Under the current judicial environment, some Florida judges have ruled that the defendant who used deadly force is essentially required to prove his or her innocence. This is a concept completely at odds with a fundamental principle of American law: that one is innocent until proven guilty. SB128 is currently working its way through the Florida legislature.
Passage of SB128 will certainly improve the situation. But even if it does pass, be warned that Stand Your Ground is not some kind of legal “Kevlar vest” that somehow guarantees immunity. A perfect example is a Florida SYG claim that was finally adjudicated last week.
According to various news sources (NPR, ABC, FOX), “A retired Florida police captain who is accused of shooting and killing another man during an argument over texting in a movie theater will face trial after a judge rejected his ‘stand your ground’ defense.”
Curtis Reeves, Jr., 74, is charged with 2nd Degree Murder and Aggravated Battery.
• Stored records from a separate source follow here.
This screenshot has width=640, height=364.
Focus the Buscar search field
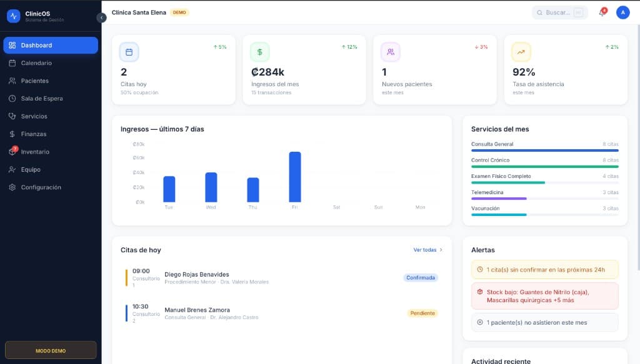[x=559, y=12]
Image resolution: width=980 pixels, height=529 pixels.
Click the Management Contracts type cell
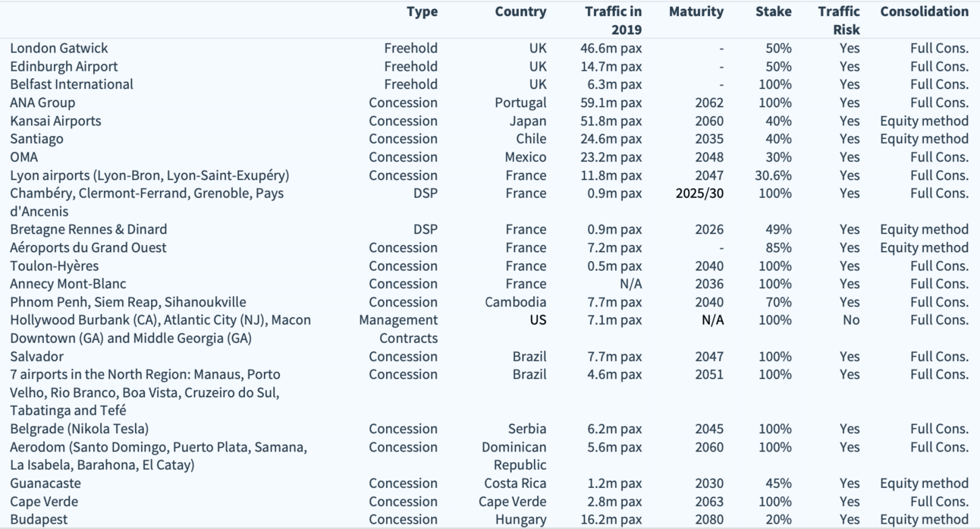click(398, 329)
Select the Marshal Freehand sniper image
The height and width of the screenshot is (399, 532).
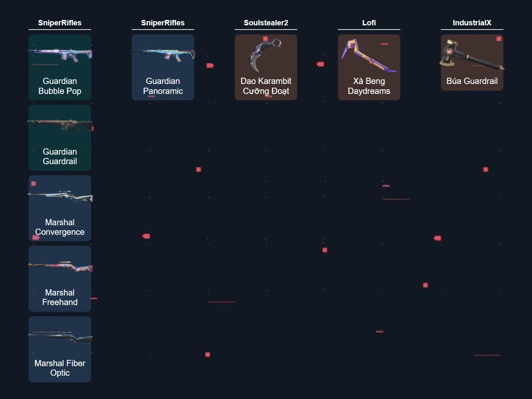[x=60, y=266]
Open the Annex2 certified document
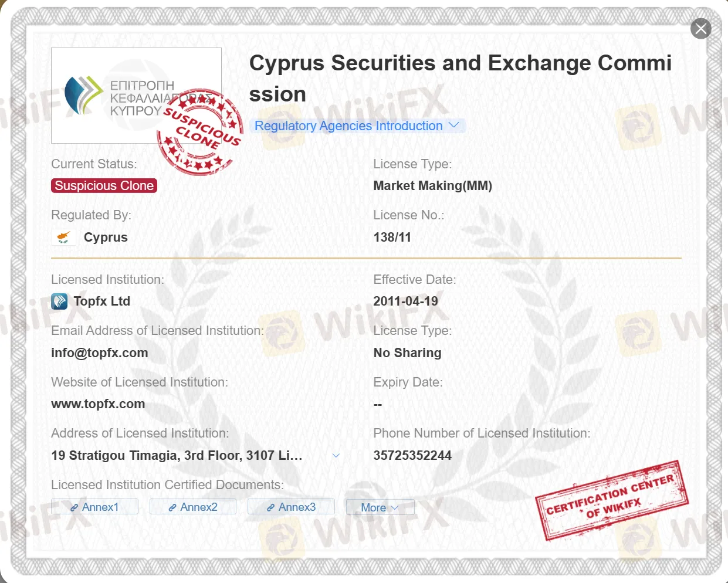Image resolution: width=728 pixels, height=583 pixels. click(x=193, y=507)
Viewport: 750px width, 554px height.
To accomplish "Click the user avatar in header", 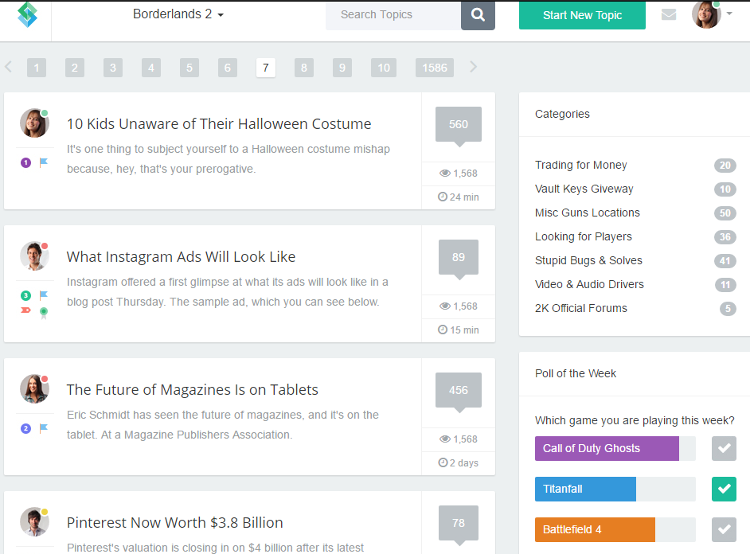I will [706, 15].
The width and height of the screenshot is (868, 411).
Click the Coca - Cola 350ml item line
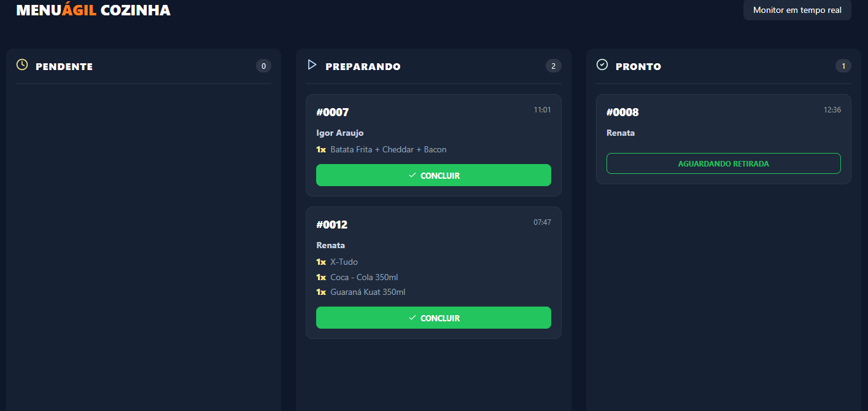[364, 277]
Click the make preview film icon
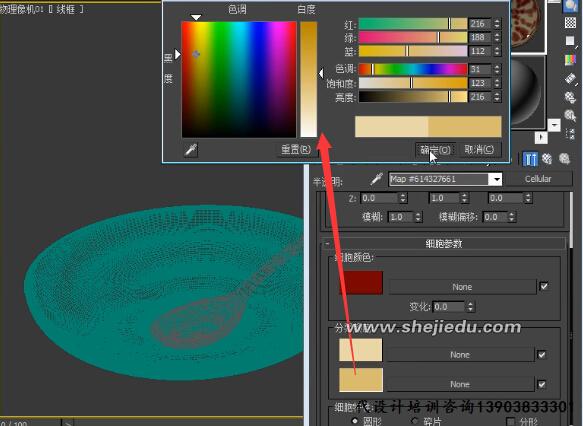The image size is (583, 426). (x=570, y=79)
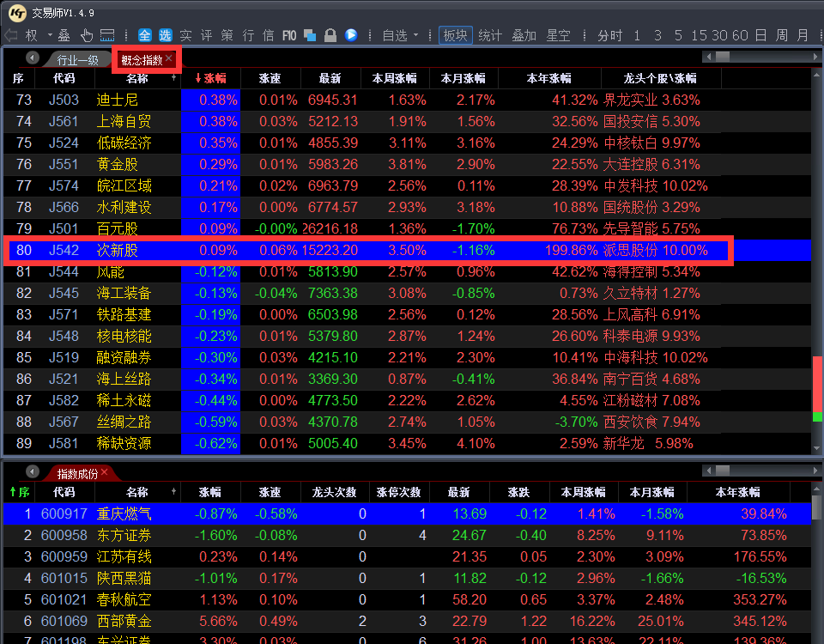Select the 指数成份 tab in lower panel

point(76,473)
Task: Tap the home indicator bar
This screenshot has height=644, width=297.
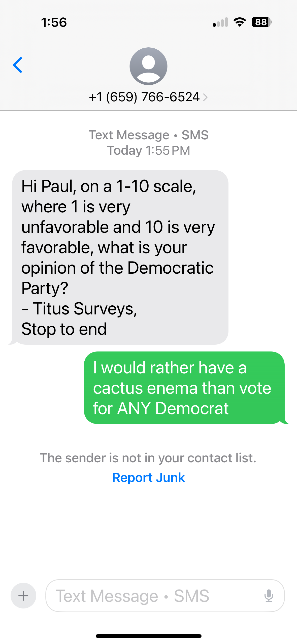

Mr. Reeves, a retired police captain, was with his wife at a showing of Lone Survivor in suburban Tampa in 2014 when he “got into a dispute with Chad Oulson, 43, because Oulson was texting during the previews.”
This case illustrates the kinds of elements that judges consider during a preliminary hearing to determine whether or not immunity from prosecution will be granted. Reeves claimed Oulson had hit him in the face with a cellphone, leaving him dazed.
But in the court order issued by Circuit Judge Susan Barthle, she states: “His [Reeves] conduct demonstrated that he was not afraid of the alleged victim: the defendant initiated contact with the alleged victim on at least three occasions,” and further that “video then shows the defendant lunge forward with his right arm extended, and fire at the alleged victim, who at that point was so far back from the defendant that he could not even be seen in the video anymore.” [Emphasis ours]
Additionally, Reeves’ police background actually worked against him. From the court order: “As he was trained extensively in handling firearms and dealing with conflict situations, he was better prepared than the average person to deal with situations such as this one.”
Even Reeves’ physical stature was referenced by the judge: “Furthermore, the defendant did not appear to be frail by any means; on the contrary, he is a large and robust man. He also appeared quite self-assured when he was testifying, and certainly did not appear to be a man who was afraid of anyone.”
Finally, the ruling concludes: “After careful consideration of all of the evidence provided in this case, this court finds that the defendant did not credibly demonstrate that he reasonably believed it was necessary for him to use deadly force in this situation, therefore, defendant’s motion is DENIED.”
Sad to say, even if his case were heard under the new rules as outlined in the pending SB128, Mr. Reeves would likely have suffered the same result. He just had too many things going against him.
All of us who carry should learn from cases like this. Even “defense-friendly” statutes like Stand Your Ground will not protect us if we’ve violated basic principles of self-defense.